Apr 02, 2012, 02.32 PM | Source: CNBC-TV18
In an interview to CNBC-TV18, David Pezarkar, head - Equity, Daiwa Mutual Fund says that the global markets are some sort of consolidating now.
Below is the edited version of the transcript. Also watch the accompanying video.
Q: Liquidity and global market support has been working in our favour. Do you see that peter off in next couple of months?
A: Global markets are some sort of consolidating now. As of now, there is no reason to be ultra bullish on our markets. Most of the optimism has faded away. The markets will stay in a sort of range.
Investors would be advised to try and look at panic kind of reactions to add on to their equity positions in large cap, well managed companies with strong balance sheets. I think that will again be the focus after the January and February rally of high beta stocks.
Q: How would you approach capital goods now?

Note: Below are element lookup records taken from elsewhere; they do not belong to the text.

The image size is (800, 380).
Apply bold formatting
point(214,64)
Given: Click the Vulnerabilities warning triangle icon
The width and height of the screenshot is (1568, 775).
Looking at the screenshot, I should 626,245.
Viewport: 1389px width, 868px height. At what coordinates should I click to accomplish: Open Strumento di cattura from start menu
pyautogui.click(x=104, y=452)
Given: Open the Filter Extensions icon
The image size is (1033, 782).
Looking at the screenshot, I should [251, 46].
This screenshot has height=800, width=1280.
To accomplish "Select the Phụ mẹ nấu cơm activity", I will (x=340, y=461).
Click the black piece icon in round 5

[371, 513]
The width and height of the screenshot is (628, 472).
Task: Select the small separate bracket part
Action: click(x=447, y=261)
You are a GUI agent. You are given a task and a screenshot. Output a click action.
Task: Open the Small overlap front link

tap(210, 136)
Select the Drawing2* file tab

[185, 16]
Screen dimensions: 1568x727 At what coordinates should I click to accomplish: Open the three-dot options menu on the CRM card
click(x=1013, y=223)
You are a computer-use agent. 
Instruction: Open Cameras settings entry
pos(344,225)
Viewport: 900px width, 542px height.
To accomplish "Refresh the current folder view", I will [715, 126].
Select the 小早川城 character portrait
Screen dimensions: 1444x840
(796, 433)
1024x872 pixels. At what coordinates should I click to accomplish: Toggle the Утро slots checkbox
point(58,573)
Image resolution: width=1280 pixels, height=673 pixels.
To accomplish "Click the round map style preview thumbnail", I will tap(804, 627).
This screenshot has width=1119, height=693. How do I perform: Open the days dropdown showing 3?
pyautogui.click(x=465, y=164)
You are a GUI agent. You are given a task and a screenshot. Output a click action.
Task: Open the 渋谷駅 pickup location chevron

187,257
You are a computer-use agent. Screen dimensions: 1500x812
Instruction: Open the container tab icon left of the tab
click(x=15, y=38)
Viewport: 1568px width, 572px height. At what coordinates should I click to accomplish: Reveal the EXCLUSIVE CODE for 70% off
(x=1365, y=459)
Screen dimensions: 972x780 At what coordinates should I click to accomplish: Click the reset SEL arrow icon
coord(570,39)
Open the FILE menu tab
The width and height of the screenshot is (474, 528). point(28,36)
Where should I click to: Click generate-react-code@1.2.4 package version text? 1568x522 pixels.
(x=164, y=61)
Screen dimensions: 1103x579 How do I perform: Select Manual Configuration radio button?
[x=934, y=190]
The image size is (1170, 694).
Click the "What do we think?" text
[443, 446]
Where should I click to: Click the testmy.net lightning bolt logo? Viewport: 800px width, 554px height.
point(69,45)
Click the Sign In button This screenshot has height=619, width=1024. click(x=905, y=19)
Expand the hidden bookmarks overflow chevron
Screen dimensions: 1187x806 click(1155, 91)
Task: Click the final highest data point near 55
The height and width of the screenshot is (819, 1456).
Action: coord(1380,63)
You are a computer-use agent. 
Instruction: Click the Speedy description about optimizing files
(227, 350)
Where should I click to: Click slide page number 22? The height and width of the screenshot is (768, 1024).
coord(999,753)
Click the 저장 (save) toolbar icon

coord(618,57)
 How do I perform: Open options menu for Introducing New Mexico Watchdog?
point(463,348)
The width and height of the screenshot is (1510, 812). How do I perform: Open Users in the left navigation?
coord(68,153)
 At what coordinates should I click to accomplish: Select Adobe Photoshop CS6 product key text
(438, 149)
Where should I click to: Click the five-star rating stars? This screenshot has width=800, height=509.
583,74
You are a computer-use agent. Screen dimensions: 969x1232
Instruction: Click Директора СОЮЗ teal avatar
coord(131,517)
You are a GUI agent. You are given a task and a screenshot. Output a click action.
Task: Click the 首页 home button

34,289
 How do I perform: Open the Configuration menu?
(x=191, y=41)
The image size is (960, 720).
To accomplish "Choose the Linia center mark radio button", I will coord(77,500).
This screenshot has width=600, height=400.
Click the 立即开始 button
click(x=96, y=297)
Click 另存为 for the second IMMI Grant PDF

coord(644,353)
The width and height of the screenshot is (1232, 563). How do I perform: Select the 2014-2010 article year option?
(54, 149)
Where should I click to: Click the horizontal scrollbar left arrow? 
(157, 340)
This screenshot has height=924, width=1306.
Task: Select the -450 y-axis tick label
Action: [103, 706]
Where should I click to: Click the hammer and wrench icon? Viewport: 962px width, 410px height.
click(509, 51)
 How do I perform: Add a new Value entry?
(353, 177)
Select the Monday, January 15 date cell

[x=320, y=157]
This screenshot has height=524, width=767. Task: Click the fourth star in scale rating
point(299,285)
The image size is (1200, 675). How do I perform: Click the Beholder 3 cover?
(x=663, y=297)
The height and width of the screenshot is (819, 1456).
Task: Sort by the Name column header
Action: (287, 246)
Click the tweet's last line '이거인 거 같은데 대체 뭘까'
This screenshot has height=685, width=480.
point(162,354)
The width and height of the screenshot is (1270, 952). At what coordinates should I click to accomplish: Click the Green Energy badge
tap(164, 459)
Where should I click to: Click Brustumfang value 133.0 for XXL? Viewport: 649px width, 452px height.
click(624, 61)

A: Performance of all the sectors in March has been a complete reversal when compared to their outperform show in January and February. There has been a move towards risk aversion.
Sectors such as FMCG and pharma which were outperformers in 2010-2011 have again started outperforming. Capital goods might not outperform. We would have to look at individual stock ideas. The unbridled optimism which was created in earlier months might not sustain. There are too many uncertainties for the sector as a whole, but there could be individual standouts and those will have to be looked at.
Q: We have reached the lower end of the trading range. Do you think the risk reward is in favour of investments?
A: The risk reward is sort of balanced as of now. There is some amount of nervousness around but we are not seeing the kind of pessimism that we saw in November-December last year.
If we see that kind of pessimism or we see similar kind of selloff, then it will give a extremely good investment opportunity. At this point it is better to look at the large well managed companies and trade in a range of 7-10%.
Whenever a stock is down around 5-6% from its high, one can look at it. Unfortunately thatís how the markets will behave for next two or three months or unless we see strong policy action or oil cooling off substantially.